Information access management and authentication
Credentials, passwords, and multi-factor authentication
The security of Health app data Share with Provider starts with the secure creation and management of credentials and passwords. Apple employees are provisioned unique IDs for authentication into internal networks, systems, and environments, including those supporting Health app data Share with Provider. Employees must comply with Apple’s established multi-factor authentication (MFA) requirements and password complexity standards. Employees are also required to comply with policies that address proper ways to securely store passwords, which include not displaying, printing, or storing passwords in a readable format in any location that others could discover.
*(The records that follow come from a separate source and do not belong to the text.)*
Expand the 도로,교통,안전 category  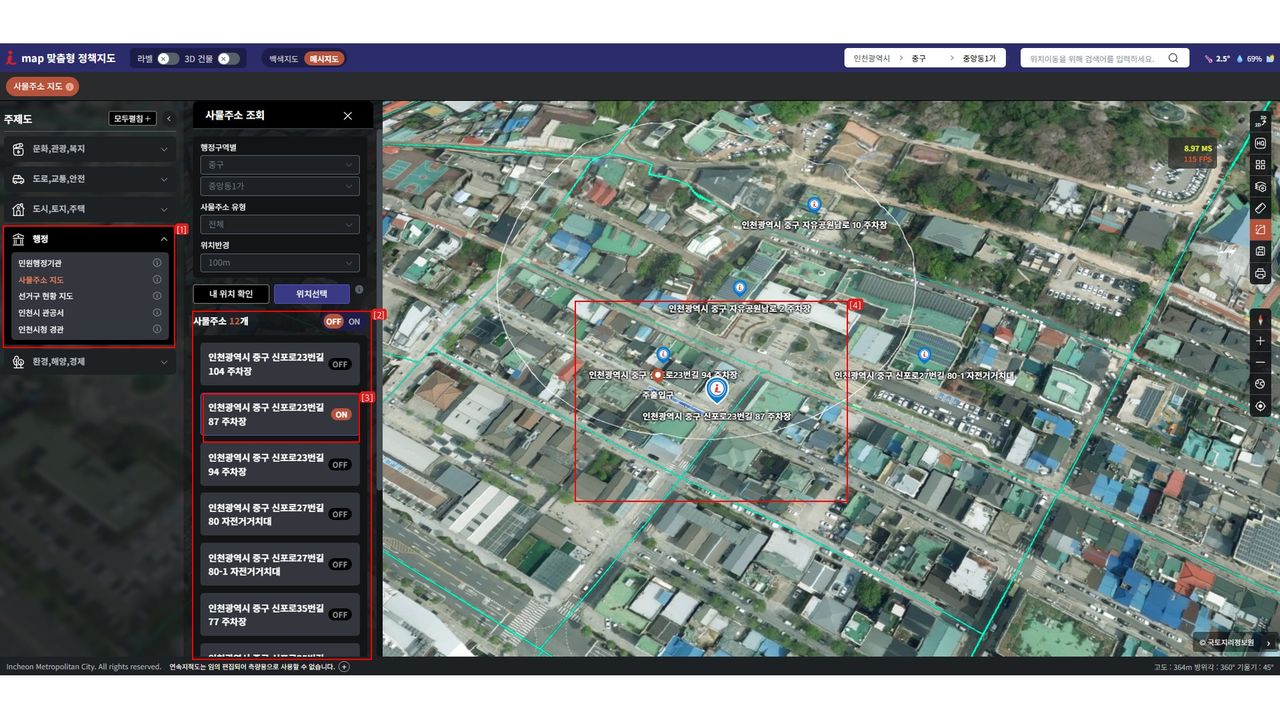90,179
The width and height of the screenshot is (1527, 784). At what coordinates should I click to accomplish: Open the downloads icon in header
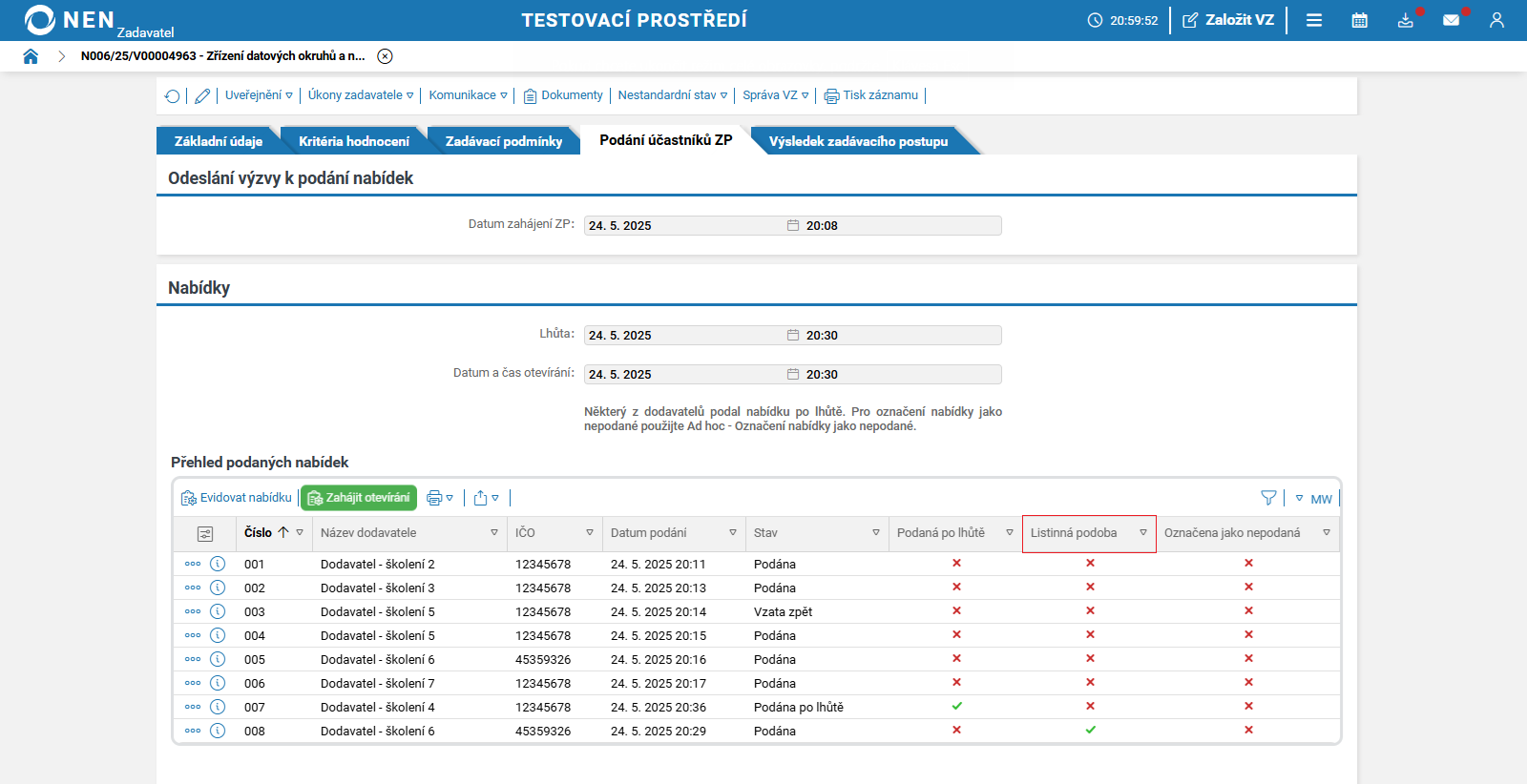point(1405,20)
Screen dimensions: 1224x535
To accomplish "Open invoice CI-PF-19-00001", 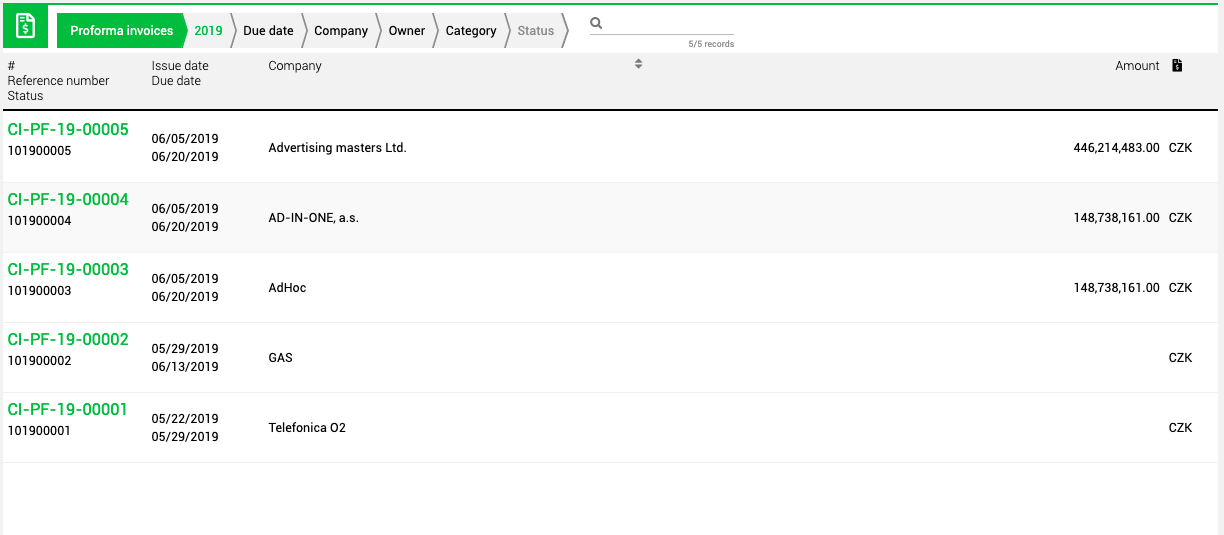I will pyautogui.click(x=68, y=410).
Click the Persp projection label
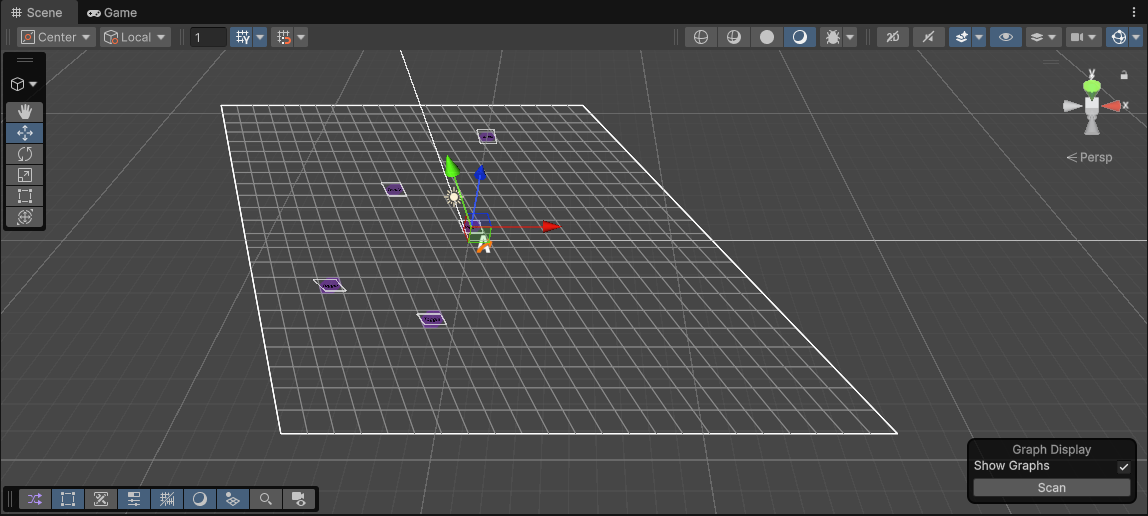The image size is (1148, 516). tap(1090, 157)
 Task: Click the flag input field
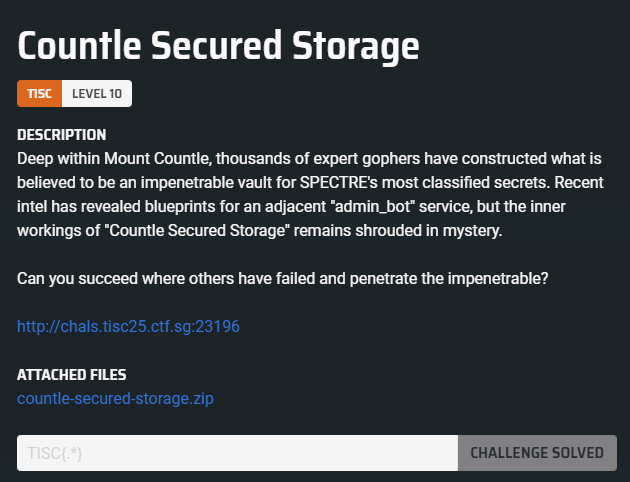click(237, 452)
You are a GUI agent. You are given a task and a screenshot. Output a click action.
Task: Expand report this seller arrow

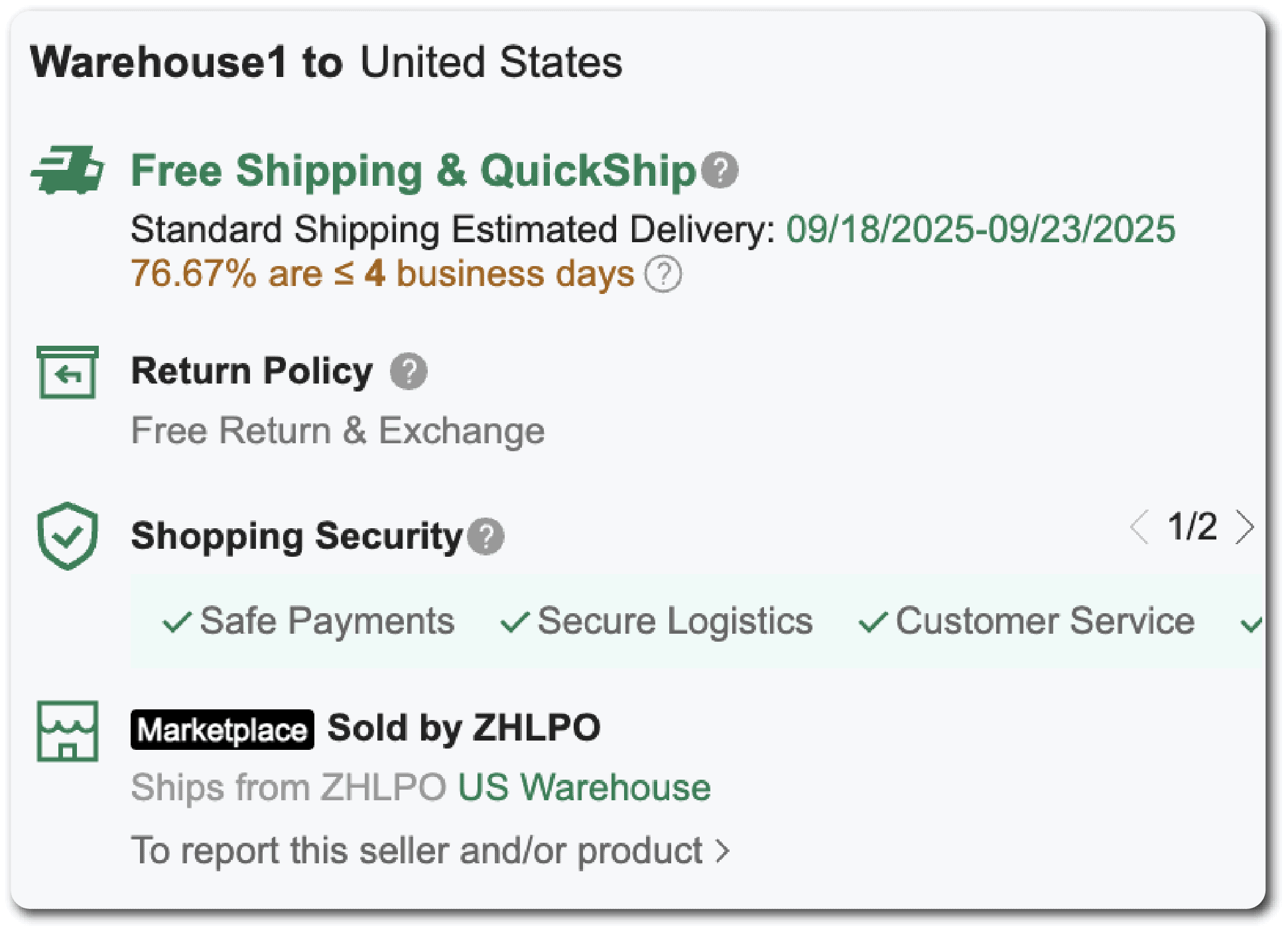point(723,851)
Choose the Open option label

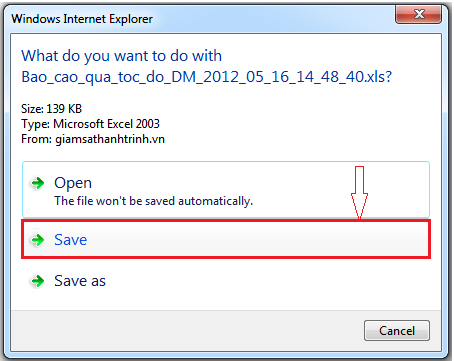point(73,183)
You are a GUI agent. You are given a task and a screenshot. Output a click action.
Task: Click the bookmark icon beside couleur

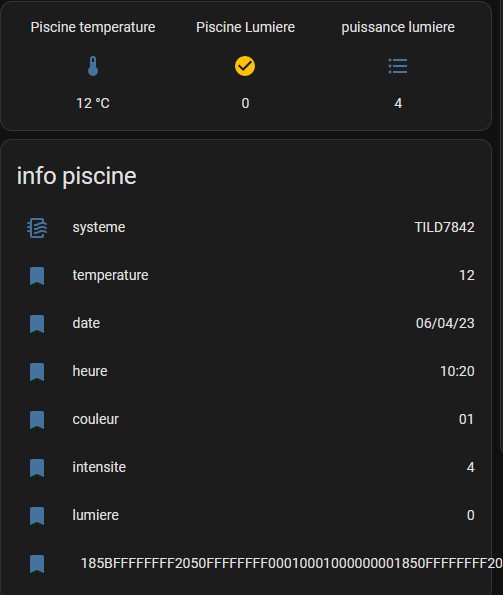click(x=37, y=420)
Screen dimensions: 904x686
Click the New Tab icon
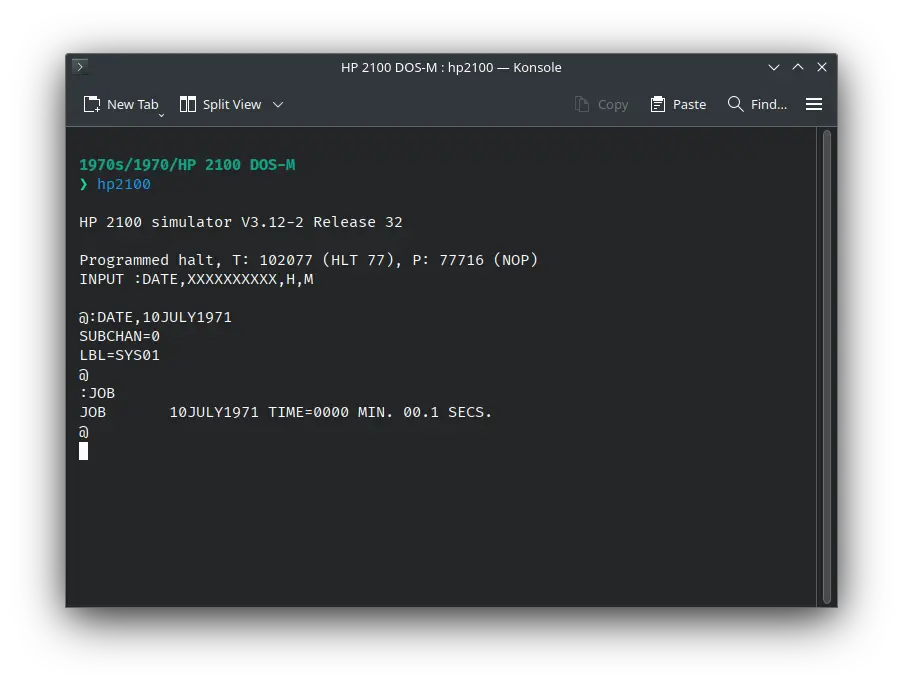coord(92,104)
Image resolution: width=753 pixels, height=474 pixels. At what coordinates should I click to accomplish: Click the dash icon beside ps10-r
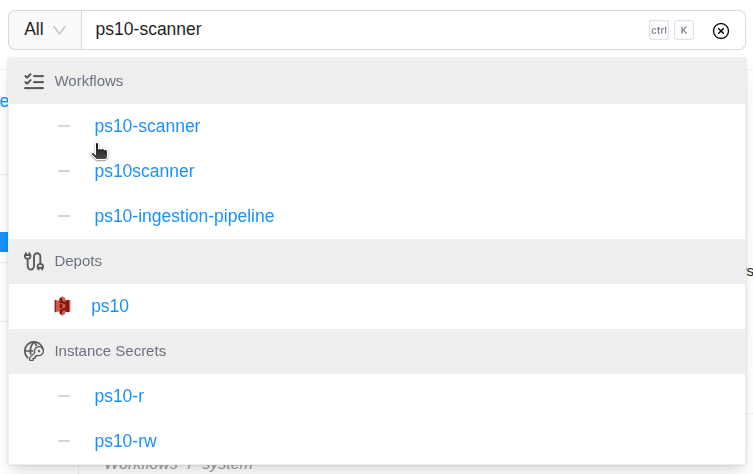[64, 396]

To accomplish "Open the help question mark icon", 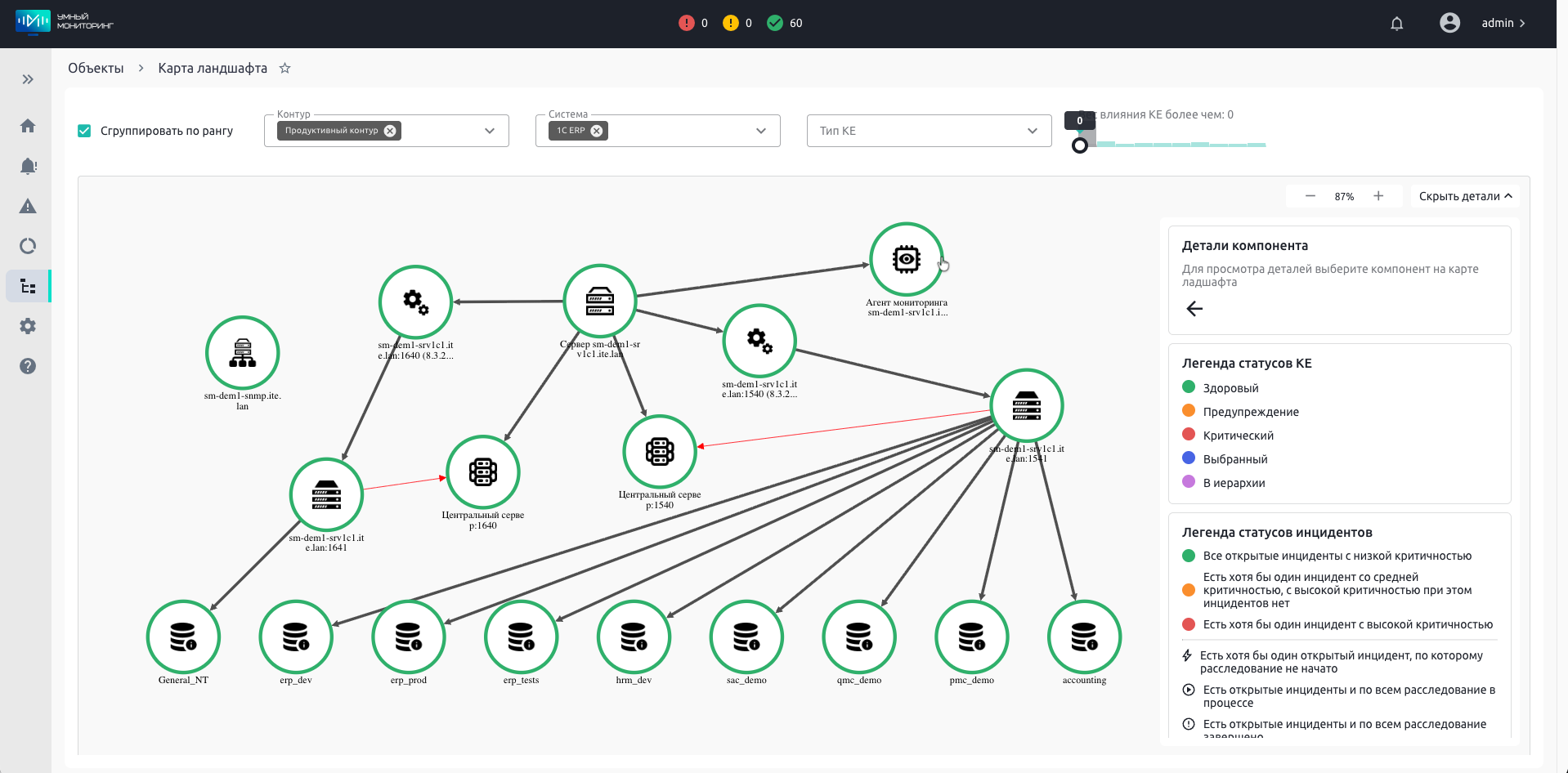I will pos(28,366).
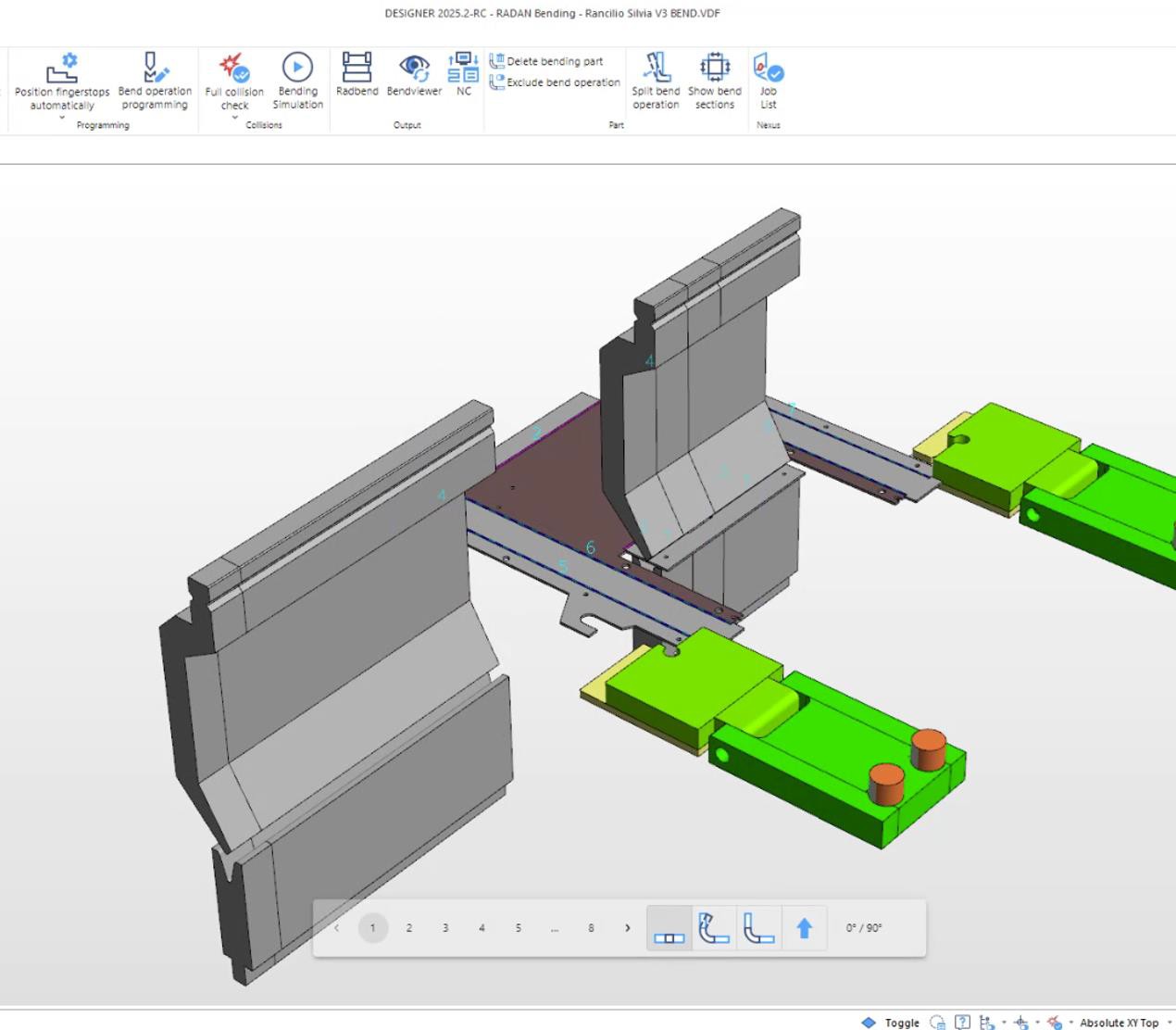Switch to bend sequence step 3

point(445,928)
All interactive access—such as administrative access to the in-scope environments that support Health app data Share with Provider—is limited to authorized employees through MFA. By applying the principle of least privilege and role-based access control features, Apple is able to provide highly granular permissions to different types of administrators.
Access provisioning
Apple has implemented policies, procedures, and technical measures governing access to internal systems. Access to components housing End-User Data in scope of the HIPAA Covered Services is limited to the Apple HIPAA covered workforce. Access permissions must be requested, reviewed, approved, and provisioned through Apple’s identity and access management system. As part of MFA enforcement, employees must use their unique ID credential, a secure password, and one additional authentication factor to successfully authenticate into networks and systems.